▸ WHAT YOU NEED TO DO: Your answer should consist only of the records, copied exactly, with the images removed.

----------------------------------------

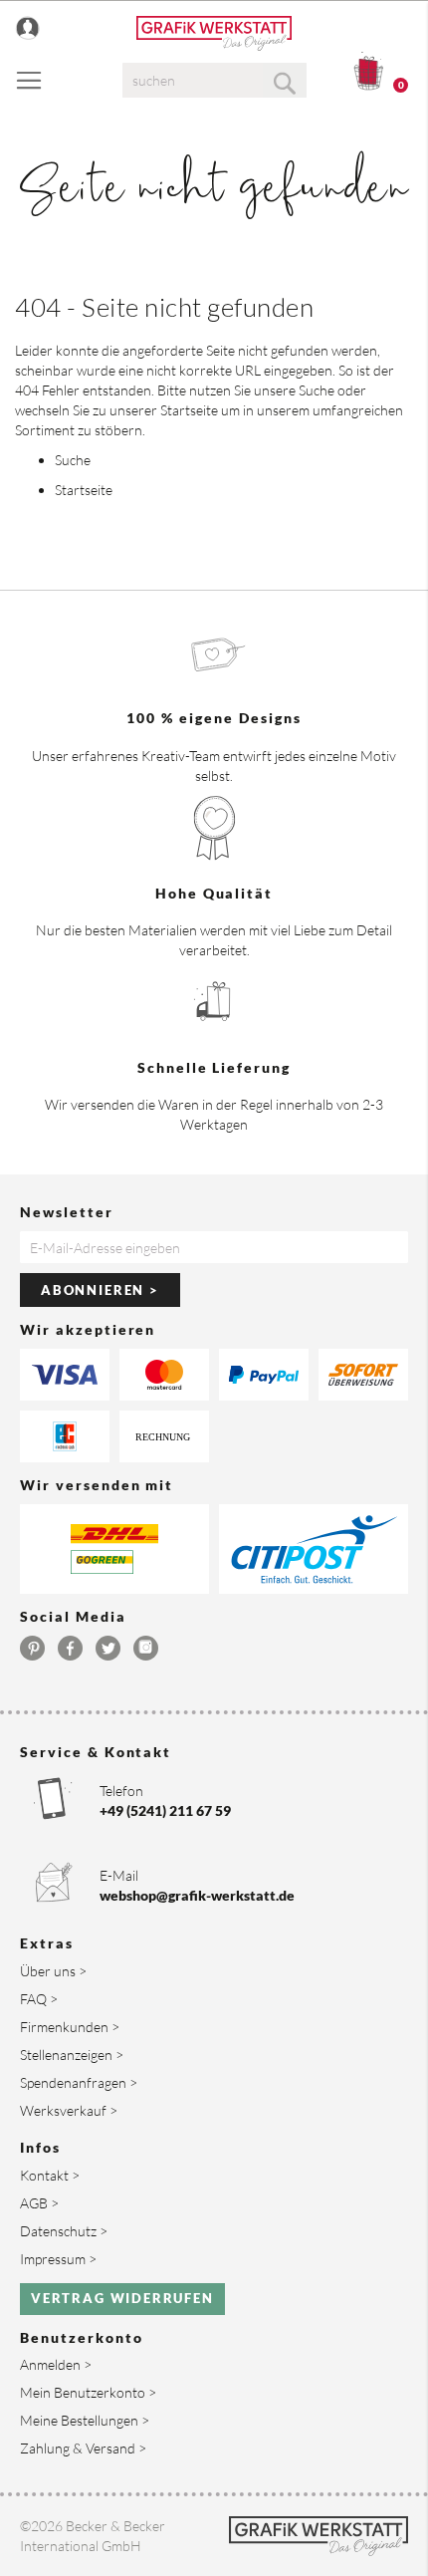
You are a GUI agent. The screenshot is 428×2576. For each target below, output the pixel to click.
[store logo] (214, 33)
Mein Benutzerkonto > (88, 2392)
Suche (316, 390)
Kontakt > (50, 2175)
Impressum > (58, 2258)
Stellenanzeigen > (71, 2054)
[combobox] (214, 80)
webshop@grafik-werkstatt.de (197, 1895)
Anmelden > (56, 2364)
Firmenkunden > (69, 2026)
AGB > (39, 2202)
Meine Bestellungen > (84, 2420)
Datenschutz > (63, 2230)
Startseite (189, 409)
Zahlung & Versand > (83, 2448)
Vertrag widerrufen (122, 2298)
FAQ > (39, 1998)
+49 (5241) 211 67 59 (165, 1810)
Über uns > (53, 1970)
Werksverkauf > (68, 2110)
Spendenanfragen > (78, 2082)
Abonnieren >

----------------------------------------

▸ TASK RESPONSE:
You are a GUI agent. The screenshot is 428×2576. For each target below, output the pixel to click.
[store logo] (214, 33)
Mein Benutzerkonto > (88, 2392)
Suche (316, 390)
Kontakt > (50, 2175)
Impressum > (58, 2258)
Stellenanzeigen > (71, 2054)
[combobox] (214, 80)
webshop@grafik-werkstatt.de (197, 1895)
Anmelden > (56, 2364)
Firmenkunden > (69, 2026)
AGB > (39, 2202)
Meine Bestellungen > (84, 2420)
Datenschutz > (63, 2230)
Startseite (189, 409)
Zahlung & Versand > (83, 2448)
Vertrag widerrufen (122, 2298)
FAQ > (39, 1998)
+49 (5241) 211 67 59 (165, 1810)
Über uns > (53, 1970)
Werksverkauf > (68, 2110)
Spendenanfragen > (78, 2082)
Abonnieren >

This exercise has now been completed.